Chia-Jung Tsay is an Associate Professor in the UCL School of Management. Her research examines the psychological processes that influence decision making and interpersonal perception in performance contexts. She investigates the role of expertise and nonconscious biases in professional selection and advancement.
Tsay graduated Phi Beta Kappa with an A.B. in Psychology and an A.M. in History of Science from Harvard University. In other professional experience, as a classical pianist, Tsay has performed at venues including Carnegie Hall, Lincoln Center, and the U.S. Embassy. She holds degrees from the Juilliard School and the Peabody Conservatory of the Johns Hopkins University, where she later served as faculty. Tsay received a Ph.D. in Organizational Behavior and Psychology with a secondary Ph.D. field in Music from Harvard University, and previously taught at the Wharton School of the University of Pennsylvania.

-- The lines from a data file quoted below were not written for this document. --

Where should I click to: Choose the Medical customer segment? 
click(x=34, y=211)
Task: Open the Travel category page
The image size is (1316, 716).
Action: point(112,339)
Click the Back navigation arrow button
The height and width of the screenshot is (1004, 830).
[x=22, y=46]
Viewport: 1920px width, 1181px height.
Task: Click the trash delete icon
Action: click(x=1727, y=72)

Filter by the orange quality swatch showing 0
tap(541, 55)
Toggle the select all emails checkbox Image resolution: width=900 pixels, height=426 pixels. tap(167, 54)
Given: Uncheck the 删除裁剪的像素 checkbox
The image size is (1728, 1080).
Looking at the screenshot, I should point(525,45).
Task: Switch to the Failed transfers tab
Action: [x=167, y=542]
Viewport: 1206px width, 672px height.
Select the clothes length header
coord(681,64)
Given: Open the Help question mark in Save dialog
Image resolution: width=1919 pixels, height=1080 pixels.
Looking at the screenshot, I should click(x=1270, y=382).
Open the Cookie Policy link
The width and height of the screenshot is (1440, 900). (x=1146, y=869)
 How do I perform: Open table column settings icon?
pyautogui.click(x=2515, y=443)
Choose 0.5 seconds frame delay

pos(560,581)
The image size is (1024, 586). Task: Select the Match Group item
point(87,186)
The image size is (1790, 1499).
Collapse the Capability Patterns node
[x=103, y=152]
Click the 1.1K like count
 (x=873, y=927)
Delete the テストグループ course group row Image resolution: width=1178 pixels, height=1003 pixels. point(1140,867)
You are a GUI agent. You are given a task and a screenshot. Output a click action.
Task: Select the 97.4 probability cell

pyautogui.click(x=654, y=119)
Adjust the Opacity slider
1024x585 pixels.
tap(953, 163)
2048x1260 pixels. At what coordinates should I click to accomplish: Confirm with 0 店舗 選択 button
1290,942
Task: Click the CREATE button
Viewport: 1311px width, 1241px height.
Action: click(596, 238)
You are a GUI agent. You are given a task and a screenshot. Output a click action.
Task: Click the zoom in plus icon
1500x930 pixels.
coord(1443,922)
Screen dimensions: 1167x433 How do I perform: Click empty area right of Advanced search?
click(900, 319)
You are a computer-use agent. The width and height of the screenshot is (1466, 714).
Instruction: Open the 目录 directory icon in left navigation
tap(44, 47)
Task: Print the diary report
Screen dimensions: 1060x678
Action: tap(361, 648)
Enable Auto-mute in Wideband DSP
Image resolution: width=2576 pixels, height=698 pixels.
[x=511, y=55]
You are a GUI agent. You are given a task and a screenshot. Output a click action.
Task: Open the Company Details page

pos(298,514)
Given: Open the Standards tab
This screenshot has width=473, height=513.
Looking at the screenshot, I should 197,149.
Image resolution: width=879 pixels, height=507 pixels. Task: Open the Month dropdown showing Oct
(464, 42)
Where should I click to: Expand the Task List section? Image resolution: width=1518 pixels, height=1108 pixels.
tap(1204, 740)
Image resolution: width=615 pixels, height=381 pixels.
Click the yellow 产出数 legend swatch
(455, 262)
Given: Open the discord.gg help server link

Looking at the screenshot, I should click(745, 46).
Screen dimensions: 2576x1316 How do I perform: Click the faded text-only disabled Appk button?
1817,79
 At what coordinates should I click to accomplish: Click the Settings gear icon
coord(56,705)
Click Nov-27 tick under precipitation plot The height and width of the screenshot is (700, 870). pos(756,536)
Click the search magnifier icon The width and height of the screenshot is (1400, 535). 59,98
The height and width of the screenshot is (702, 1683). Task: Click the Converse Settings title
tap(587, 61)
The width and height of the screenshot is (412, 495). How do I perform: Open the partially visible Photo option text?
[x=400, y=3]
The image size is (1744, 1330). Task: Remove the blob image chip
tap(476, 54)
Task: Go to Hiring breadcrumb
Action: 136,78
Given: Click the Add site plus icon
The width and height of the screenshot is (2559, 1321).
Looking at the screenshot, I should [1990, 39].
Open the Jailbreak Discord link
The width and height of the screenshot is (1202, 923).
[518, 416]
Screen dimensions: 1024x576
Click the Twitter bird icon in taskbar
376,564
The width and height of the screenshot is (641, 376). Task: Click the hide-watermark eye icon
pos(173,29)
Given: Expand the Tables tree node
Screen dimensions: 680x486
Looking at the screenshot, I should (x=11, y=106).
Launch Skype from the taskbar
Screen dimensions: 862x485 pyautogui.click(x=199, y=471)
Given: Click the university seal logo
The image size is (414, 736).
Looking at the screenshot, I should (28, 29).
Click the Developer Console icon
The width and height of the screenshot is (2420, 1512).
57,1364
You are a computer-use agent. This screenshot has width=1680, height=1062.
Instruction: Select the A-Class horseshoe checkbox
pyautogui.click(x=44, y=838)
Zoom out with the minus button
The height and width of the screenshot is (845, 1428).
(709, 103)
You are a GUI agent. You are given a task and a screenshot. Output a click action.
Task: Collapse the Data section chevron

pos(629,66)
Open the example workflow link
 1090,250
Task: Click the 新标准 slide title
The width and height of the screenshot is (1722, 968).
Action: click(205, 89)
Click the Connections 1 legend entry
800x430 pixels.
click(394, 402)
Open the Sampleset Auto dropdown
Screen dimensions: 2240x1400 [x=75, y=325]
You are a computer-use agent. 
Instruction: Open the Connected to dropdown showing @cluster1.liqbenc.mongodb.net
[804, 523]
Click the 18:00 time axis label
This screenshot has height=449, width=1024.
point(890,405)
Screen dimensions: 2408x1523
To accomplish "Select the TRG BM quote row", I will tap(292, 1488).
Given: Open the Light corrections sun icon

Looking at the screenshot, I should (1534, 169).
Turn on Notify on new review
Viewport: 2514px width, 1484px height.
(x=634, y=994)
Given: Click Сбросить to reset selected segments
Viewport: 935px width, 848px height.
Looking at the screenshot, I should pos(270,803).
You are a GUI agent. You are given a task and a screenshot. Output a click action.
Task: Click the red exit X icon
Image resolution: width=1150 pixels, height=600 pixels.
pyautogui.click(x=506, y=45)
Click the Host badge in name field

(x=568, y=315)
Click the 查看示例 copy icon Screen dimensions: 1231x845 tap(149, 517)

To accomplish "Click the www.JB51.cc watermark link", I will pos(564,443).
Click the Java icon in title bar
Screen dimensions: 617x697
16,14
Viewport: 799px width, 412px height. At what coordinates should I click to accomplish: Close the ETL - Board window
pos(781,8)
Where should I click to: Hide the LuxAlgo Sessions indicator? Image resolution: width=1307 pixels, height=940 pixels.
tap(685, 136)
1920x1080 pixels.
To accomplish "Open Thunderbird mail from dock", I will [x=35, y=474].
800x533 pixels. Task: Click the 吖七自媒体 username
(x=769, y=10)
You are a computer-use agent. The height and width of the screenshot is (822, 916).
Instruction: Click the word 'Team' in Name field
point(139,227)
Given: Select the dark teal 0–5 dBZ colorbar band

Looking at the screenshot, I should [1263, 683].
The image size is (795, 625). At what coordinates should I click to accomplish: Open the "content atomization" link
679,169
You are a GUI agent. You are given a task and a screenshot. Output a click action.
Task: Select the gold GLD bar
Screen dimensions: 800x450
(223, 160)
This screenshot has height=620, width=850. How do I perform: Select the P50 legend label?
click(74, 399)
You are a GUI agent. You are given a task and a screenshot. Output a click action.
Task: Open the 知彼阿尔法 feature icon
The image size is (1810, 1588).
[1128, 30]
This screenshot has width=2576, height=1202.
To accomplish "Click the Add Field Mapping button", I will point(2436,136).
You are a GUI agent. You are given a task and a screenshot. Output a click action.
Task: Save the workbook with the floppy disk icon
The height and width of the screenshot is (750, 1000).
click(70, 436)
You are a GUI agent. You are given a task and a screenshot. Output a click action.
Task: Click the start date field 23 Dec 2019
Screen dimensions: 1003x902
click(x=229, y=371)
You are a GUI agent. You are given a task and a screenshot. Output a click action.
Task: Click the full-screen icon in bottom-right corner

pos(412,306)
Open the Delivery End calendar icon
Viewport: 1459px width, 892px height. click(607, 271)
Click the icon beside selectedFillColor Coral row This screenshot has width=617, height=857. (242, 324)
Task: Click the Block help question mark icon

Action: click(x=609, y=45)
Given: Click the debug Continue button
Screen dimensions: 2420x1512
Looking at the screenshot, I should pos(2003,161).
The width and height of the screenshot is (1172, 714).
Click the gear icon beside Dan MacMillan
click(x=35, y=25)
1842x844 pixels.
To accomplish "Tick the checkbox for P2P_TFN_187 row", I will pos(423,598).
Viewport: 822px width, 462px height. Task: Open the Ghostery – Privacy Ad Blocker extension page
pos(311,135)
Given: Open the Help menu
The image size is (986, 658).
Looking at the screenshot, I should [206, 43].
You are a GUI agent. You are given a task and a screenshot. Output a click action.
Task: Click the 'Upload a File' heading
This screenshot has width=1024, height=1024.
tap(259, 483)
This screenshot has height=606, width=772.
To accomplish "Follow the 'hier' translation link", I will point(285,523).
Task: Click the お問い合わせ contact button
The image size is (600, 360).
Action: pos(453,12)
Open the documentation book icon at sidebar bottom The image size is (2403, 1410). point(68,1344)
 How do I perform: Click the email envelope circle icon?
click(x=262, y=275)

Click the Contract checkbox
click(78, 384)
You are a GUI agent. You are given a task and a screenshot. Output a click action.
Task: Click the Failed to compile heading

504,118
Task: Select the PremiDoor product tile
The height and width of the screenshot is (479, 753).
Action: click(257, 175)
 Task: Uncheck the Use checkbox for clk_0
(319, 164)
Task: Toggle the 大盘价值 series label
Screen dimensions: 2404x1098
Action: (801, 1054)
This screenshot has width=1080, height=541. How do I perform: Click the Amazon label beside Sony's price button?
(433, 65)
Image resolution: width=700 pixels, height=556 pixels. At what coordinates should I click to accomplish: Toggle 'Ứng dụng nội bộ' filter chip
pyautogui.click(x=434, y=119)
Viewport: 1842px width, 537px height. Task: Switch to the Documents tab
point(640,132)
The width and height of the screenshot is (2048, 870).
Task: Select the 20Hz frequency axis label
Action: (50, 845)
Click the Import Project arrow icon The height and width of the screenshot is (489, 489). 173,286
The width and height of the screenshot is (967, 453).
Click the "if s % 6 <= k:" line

Tsay’s work has been published in academic journals such as the Proceedings of the National Academy of Sciences, Management Science, Organizational Behavior and Human Decision Processes, Personality and Social Psychology Bulletin, and Journal of Experimental Social Psychology, and volumes such as the Academy of Management Annals, the SIOP Frontier series, and the Frontiers in Social Psychology series. Tsay has been recognized as an Association for Psychological Science (APS) Rising Star, and her primary stream of research examines the impact of visual information on judgment about performance. Tsay’s research has been featured in media outlets including ABC, APA Monitor, Ars Technica, the Atlantic, Australian, BBC, Boston Globe, Business Insider, CBC, Economist, Daily Mail, Der Spiegel, Der Standard, Deutsche Welle, Die Presse, Die Welt, Die Zeit, Discover Magazine, El País, Fast Company, Forbes, Fox Business, Gramophone, Haaretz, Harvard Business Review, Harvard Gazette, Huffington Post, International Business Times, Le Figaro, Le Monde, Le Soir, Le Temps, Los Angeles Times, Nature, NBC, New York Magazine, NPR, Psychology Today, Radio France, Salon, Scientific American, Slate, Strad, Telegraph, TIME, Times, Wall Street Journal, Wired, and WirtschaftsWoche.